UNITED STATES

SECURITIES AND EXCHANGE COMMISSION

Washington D.C. 20549

 

 

FORM 8-K

 

 

CURRENT REPORT

Pursuant to Section 13 or 15(d) of

the Securities Exchange Act of 1934

Date of Report (date of earliest event reported): February 26, 2013

 

 

GORDMANS STORES, INC.

(Exact name of registrant as specified in its charter)

 

 

 

Delaware   001-34842   26-3171987

(State or other jurisdiction of

incorporation or organization)

 

(Commission

File Number)

 

(IRS Employer

Identification No.)

12100 West Center Road

Omaha, Nebraska 68144

(Address of principal executive offices, zip code)

(402) 691-4000

(Registrant’s telephone number, including area code)

 

(Former name or former address, if changed since last report)

 

 

Check the appropriate box below if the Form 8-K filing is intended to simultaneously satisfy the filing obligation of the registrant under any of the following provisions:

 

¨ Written communications pursuant to Rule 425 under the Securities Act (17 CFR 230.425)

 

¨ Soliciting material pursuant to Rule 14a-12 under the Exchange Act (17 CFR 240.14a-12)

 

¨ Pre-commencement communications pursuant to Rule 14d-2(b) under the Exchange Act (17 CFR 240.14d-2(b))

 

¨ Pre-commencement communications pursuant to Rule 13e-4(c) under the Exchange Act (17 CFR 240.13e-4(c))

 

 

 


Item 5.02 Departure of Directors or Certain Officers; Election of Directors; Appointment of Certain Officers; Compensatory Arrangements of Certain Officers.
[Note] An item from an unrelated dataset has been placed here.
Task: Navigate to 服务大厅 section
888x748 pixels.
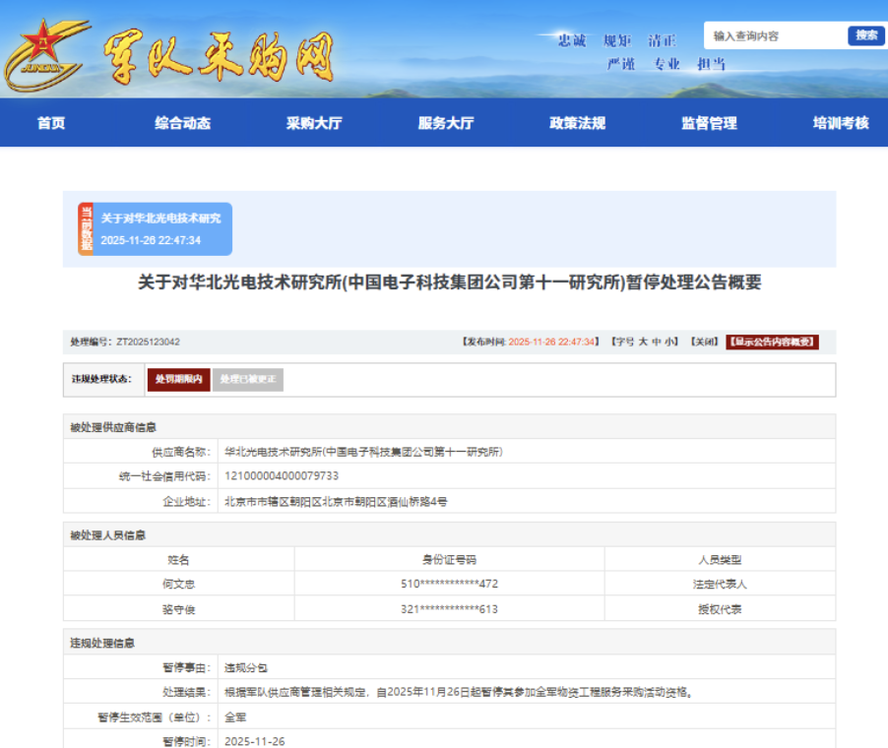Action: (x=446, y=123)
On February 26, 2013, Thomas V. Taylor resigned from the Board of Directors (the “Board”) of Gordmans Stores, Inc. (the “Company”).

On February 26, 2013, the Board appointed T. Scott King as a Class III director of the Company and Chairman of the Board effective immediately. Mr. King was also appointed as Chairman of the Compensation Committee of the Board and to the Nominating and Corporate Governance Committee of the Board to fill the vacancy on the committees resulting from the resignation of Mr. Taylor from the Board.

Mr. King was designated to the Board by Sun Gordmans, LP (“Sun Gordmans”) pursuant to Article Six, Section 6 of the Amended and Restated Certificate of Incorporation of the Company.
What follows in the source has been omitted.